What needs to be done> Only a number is expected here: the count of lines in this data where "Pizzeria" occurs.

Source material>

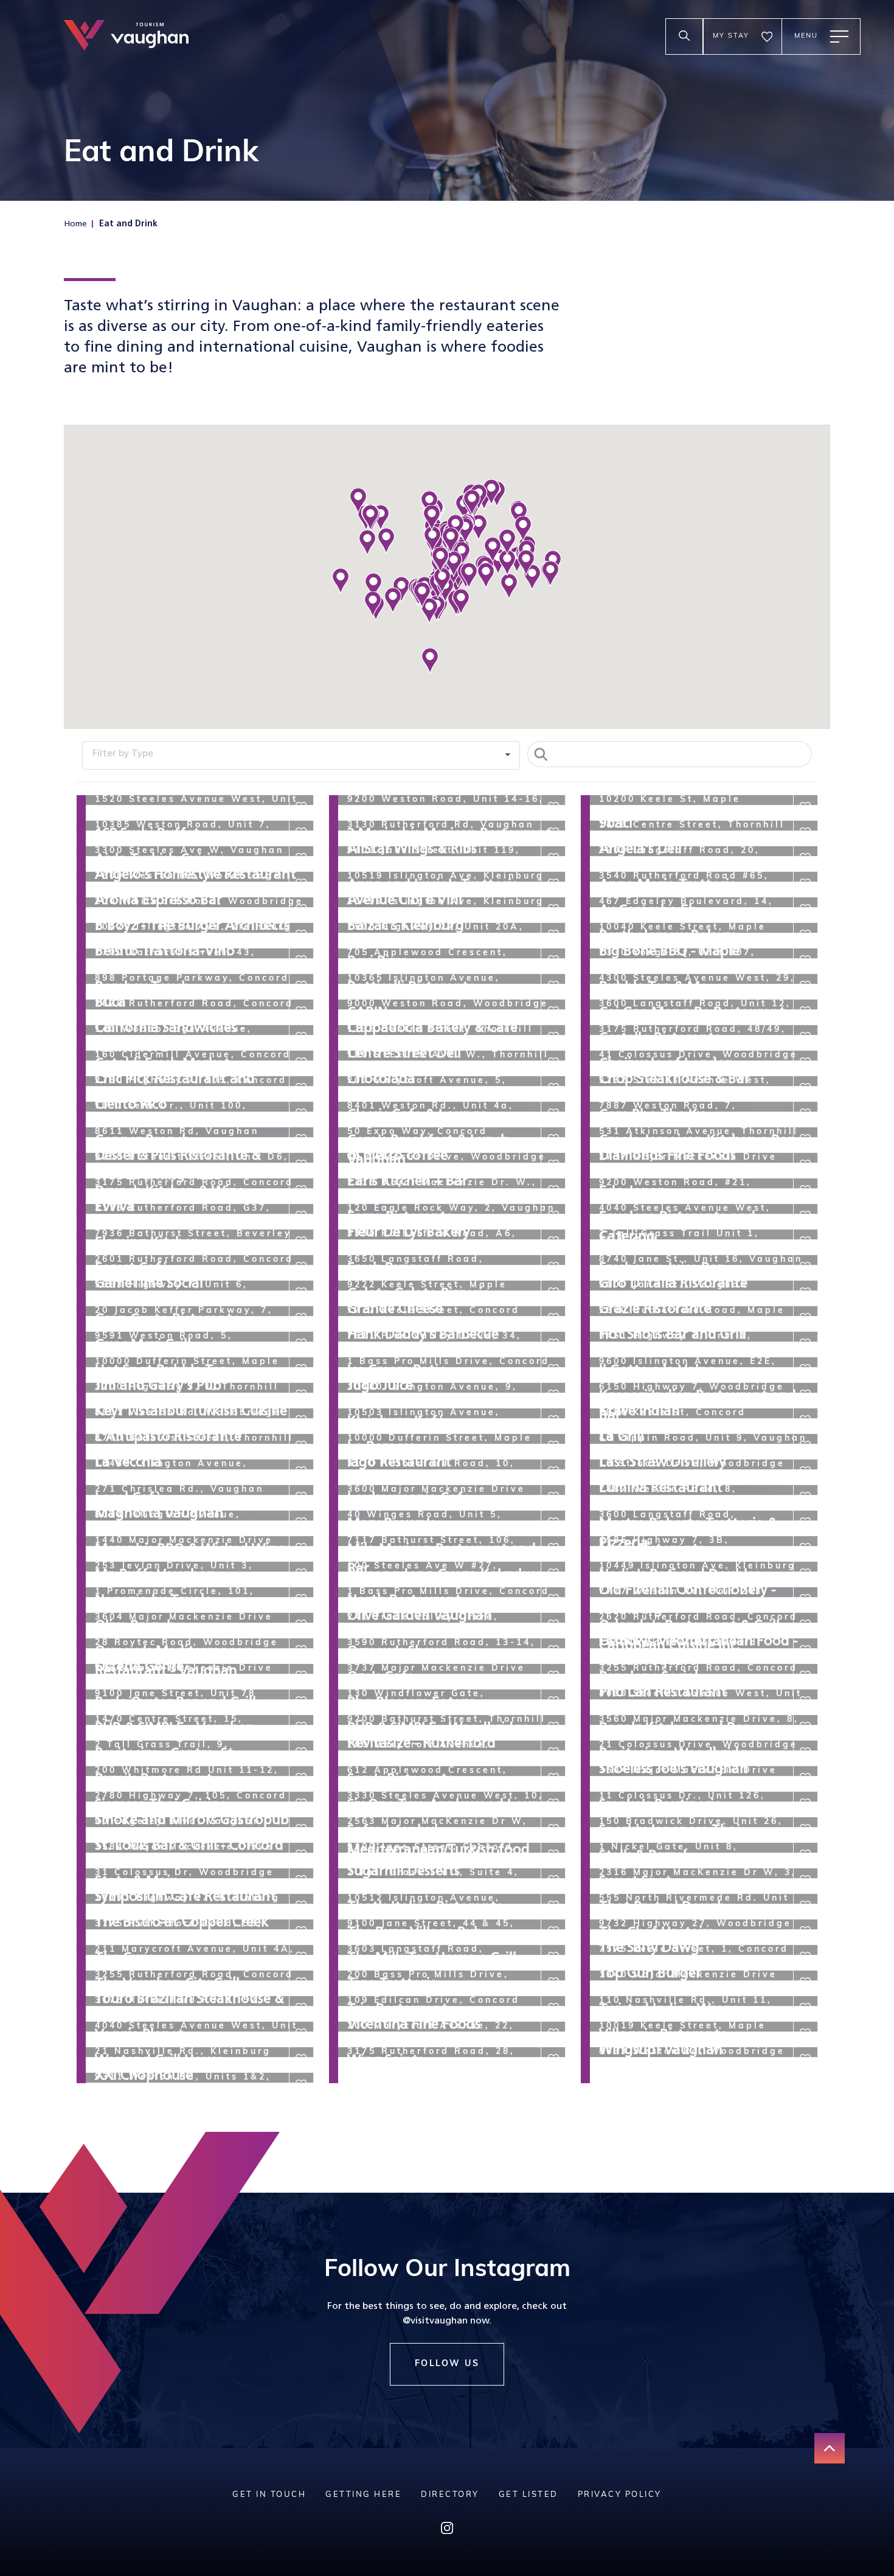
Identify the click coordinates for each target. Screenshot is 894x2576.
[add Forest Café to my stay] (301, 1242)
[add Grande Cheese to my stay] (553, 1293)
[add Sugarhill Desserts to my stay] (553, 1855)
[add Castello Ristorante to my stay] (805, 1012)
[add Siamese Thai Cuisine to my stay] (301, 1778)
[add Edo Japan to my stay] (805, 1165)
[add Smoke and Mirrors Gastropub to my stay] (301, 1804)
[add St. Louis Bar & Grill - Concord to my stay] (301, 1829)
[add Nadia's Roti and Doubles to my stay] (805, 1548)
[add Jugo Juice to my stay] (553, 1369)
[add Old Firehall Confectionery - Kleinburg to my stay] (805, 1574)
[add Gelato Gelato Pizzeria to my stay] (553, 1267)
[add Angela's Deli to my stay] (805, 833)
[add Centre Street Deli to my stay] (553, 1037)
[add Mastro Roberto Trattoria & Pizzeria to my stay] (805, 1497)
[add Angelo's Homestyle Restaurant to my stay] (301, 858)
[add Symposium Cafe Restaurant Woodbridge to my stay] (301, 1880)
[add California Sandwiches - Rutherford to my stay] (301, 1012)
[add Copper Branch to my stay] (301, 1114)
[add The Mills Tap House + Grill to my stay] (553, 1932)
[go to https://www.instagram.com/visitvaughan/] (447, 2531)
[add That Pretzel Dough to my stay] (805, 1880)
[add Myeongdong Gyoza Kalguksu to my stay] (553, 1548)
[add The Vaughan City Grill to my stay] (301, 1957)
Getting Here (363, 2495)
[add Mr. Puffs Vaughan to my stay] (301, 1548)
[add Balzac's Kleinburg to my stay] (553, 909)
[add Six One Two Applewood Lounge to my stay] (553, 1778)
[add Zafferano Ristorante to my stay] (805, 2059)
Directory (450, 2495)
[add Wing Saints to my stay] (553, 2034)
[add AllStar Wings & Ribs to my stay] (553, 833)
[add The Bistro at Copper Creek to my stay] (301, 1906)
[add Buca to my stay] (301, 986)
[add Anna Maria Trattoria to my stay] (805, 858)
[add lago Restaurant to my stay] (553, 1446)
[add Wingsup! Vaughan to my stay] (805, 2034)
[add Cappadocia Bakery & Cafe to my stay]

Exercise output> 2